Comments : standing alone by the river

  • 4 years ago

    by Poet on the Piano

    This poem was simple and calming. I do have a few suggestions, more so about the flow.

    The "i like always" at the end of the first stanza confused me, as I wasn't sure if you were referring to the river you frequent? I didn't find the line necessary. I thought the simile could work "for your heart is clear like this flowing river", but since you're already mentioning the river, it seemed like an obvious mention.

    Second stanza:
    "when back to my house
    before the birds gone,"

    - Could this be re-worded or phrased differently? The position of the words seemed awkward.
    Something like "when traveling back to my house / before the birds are gone". I felt like you needed a few more words.

    I liked the "I think you are listening to the flow of my love", as I was not expecting that, and thought it would read "I think of you". I don't think you need the dash after "I think you", as it stopped the flow for me.

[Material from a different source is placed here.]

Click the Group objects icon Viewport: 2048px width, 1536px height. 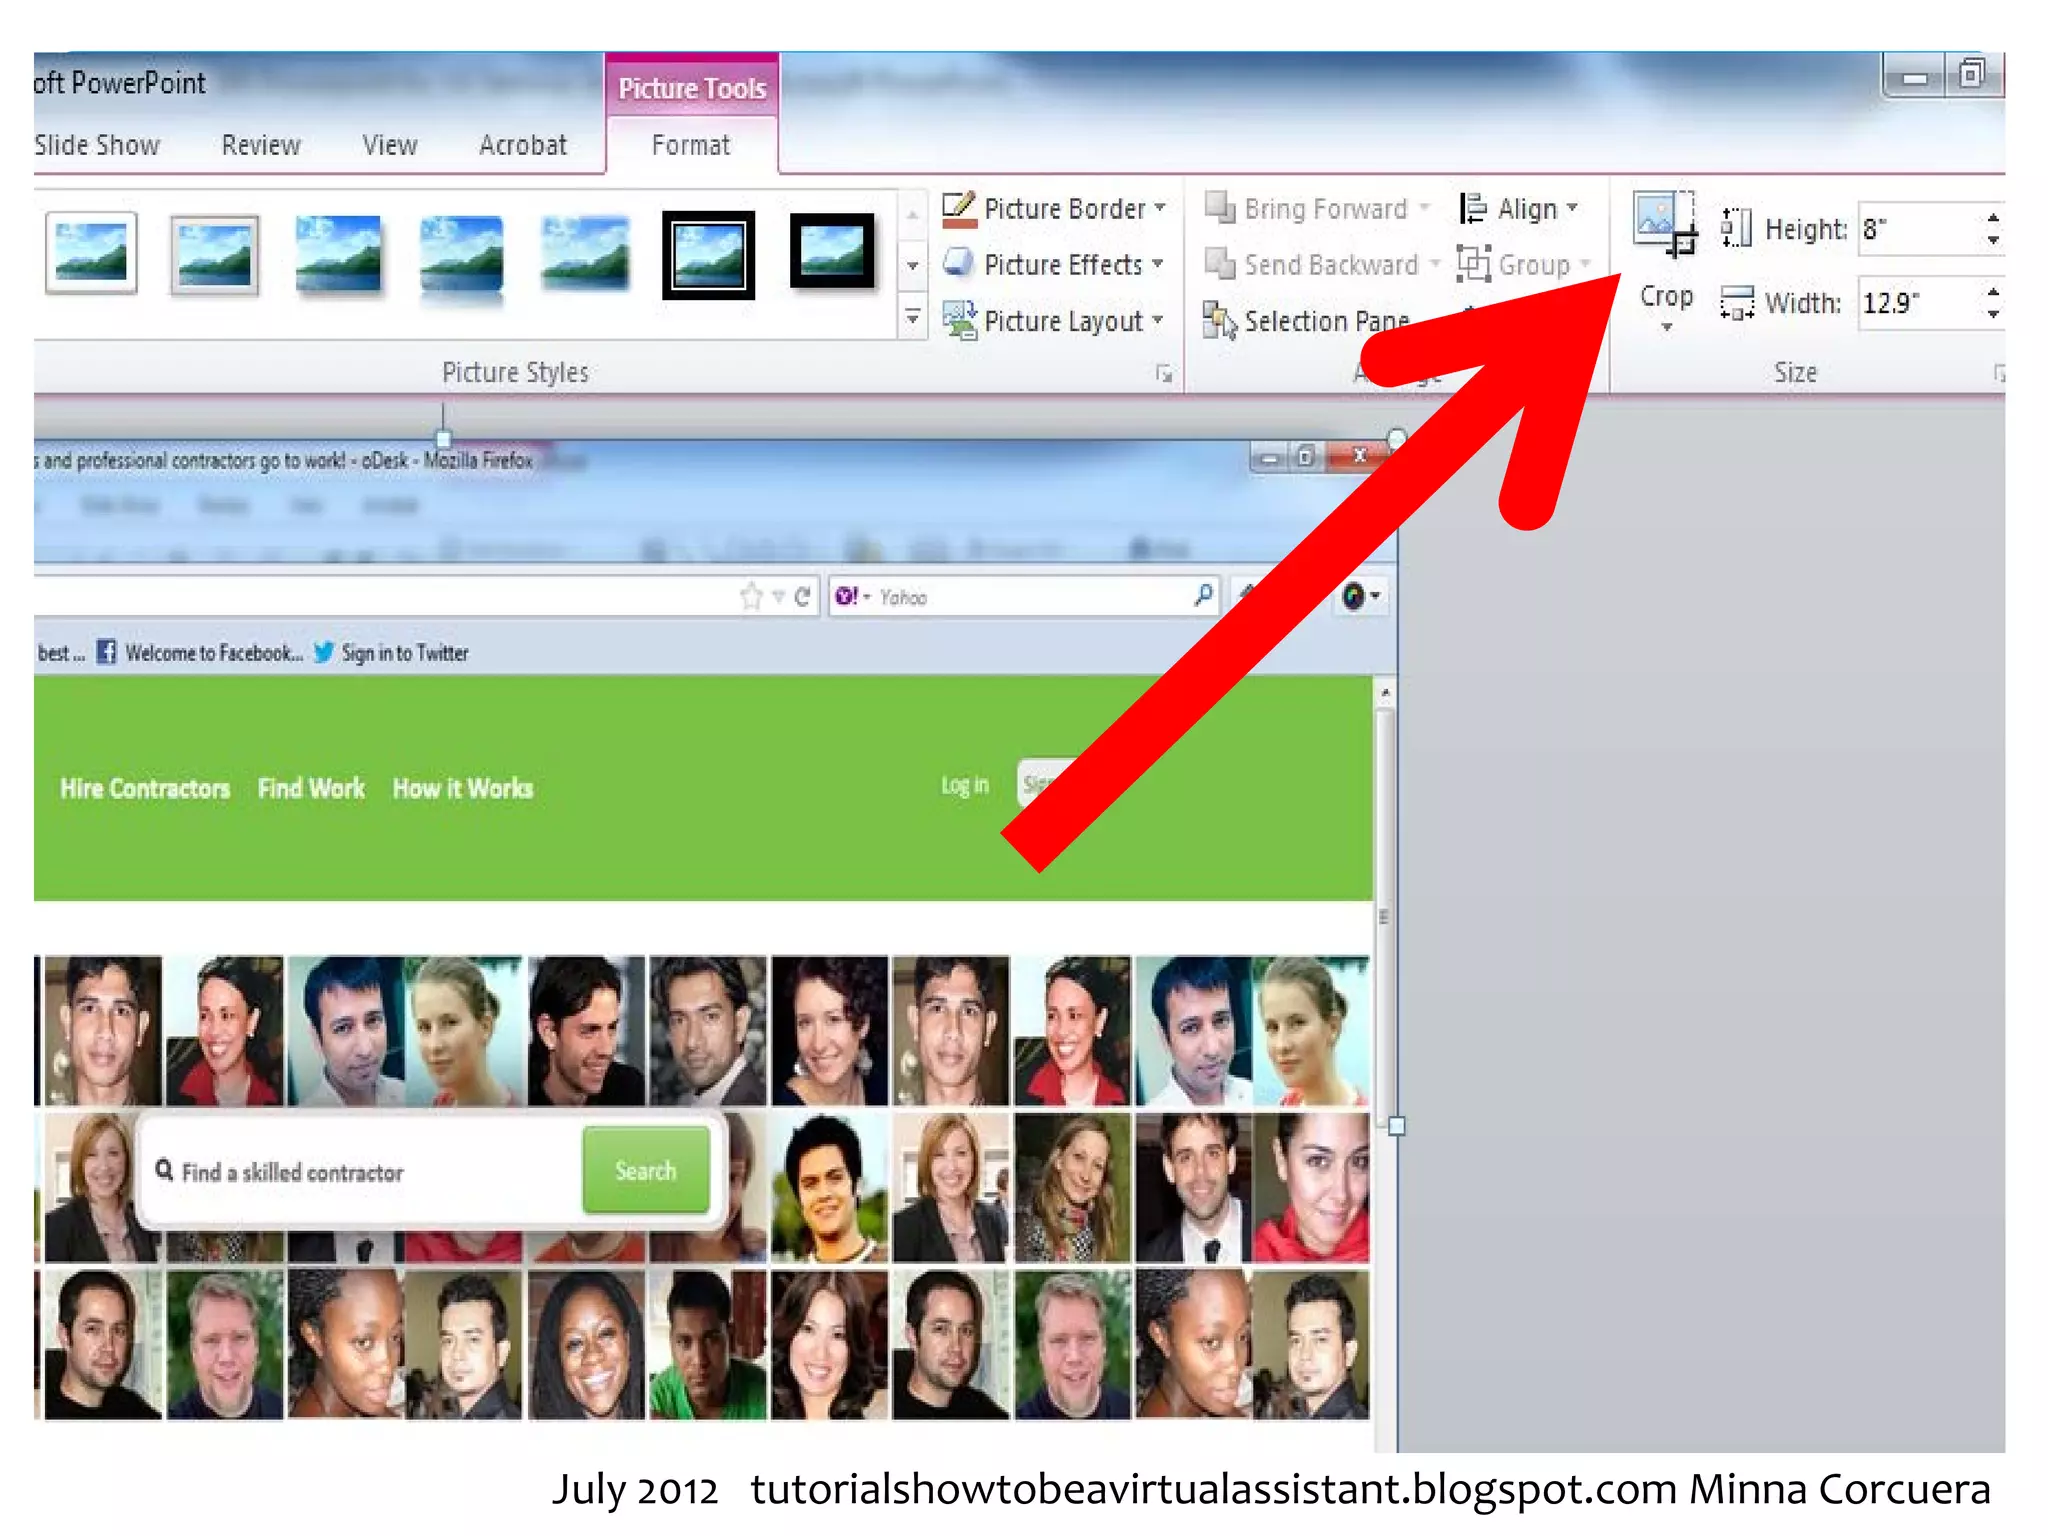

    Last line: Maybe it's my understanding, but do you mean to comment on the distance, and if so, perhaps wording it for more impact. The "had been you" felt unfinished. "How far, yet close, you turned out to be" or something regarding the distance yet mentioning the proximity and connection through this river, through their memory. "You had been so far" instead of your phrasing.

    I hope it was alright to leave my suggestions. Please keep writing and sharing with us, Bobby! And welcome to PnQ.